The film tells four different tales in as many cities and all the stories are bound together by the theme of accepting one’s individuality and self as it is, warts and all, and then asserting it with the confidence that’s reflected in the film’s somewhat zen title.
I Am Omar is about how being a gay in a society as straitjacketed as ours is almost akin to a crime. The embedded irony in the tale is that it’s the cops and sex hustlers that exploit the gays. Rahul Bose plays a closet gay, Abhimanyu Singh an exploitative cop and Arjun Mathur an aspiring actor.
In I Am Abhimanyu, Sanjay Suri plays a director who was sodomised in childhood by his step-father (Anurag Kashyap verily into the skin of the paedophile) and is now coming to grips with his troubled past. This one is the most disturbing of the four tales even though there’s no graphic depiction of the sexual abuse of the young Abhimanyu (played by Zain Salam).
I Am Afia has Nandita Das playing a woman who opts for artificial insemination to have a baby because her husband isn’t in favour of starting a family, partly because he’s got another woman on the side. So Afia takes the option most women would cringe at. Not just that, she decides to meet and know the donor (Purab Kohli) of the sperm.

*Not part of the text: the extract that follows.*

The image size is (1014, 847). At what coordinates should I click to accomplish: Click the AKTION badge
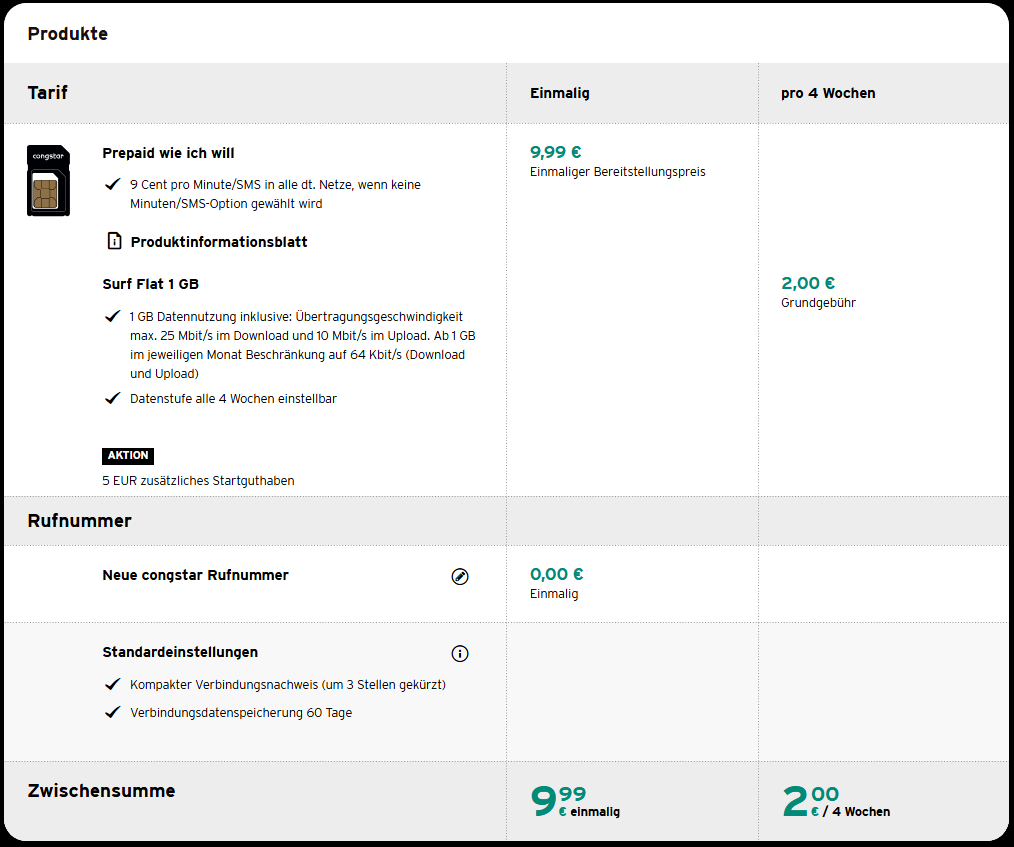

In I Am Megha, Juhi Chawla plays a displaced Kashmiri pundit returning to Kashmir after two decades. It’s the story that brings to light the plight of women who have suffered at the hands of insurgency, communal intolerance, and the iron fist of the state. The perspective of the Muslim women is presented through the character of Megha’s childhood friend played by Manisha Koirala.
The director doesn’t venture out to tie the neat knots and conclude the quartet of stories with a definitive redemption of the characters. For the most part, the stories remain somewhat open-ended, giving each viewer the room for their interpretation.
It’s a laudable attempt by Onir to make a socially relevant film and amply powered by performances that make you sit up and notice. Nandita Das, Rahul Bose, Abhimanyu Singh, Juhi Chawla and Sanjay Suri shoulder their roles with conviction.
If you are looking for a serious, sensible, thought-provoking film, I Am is the answer.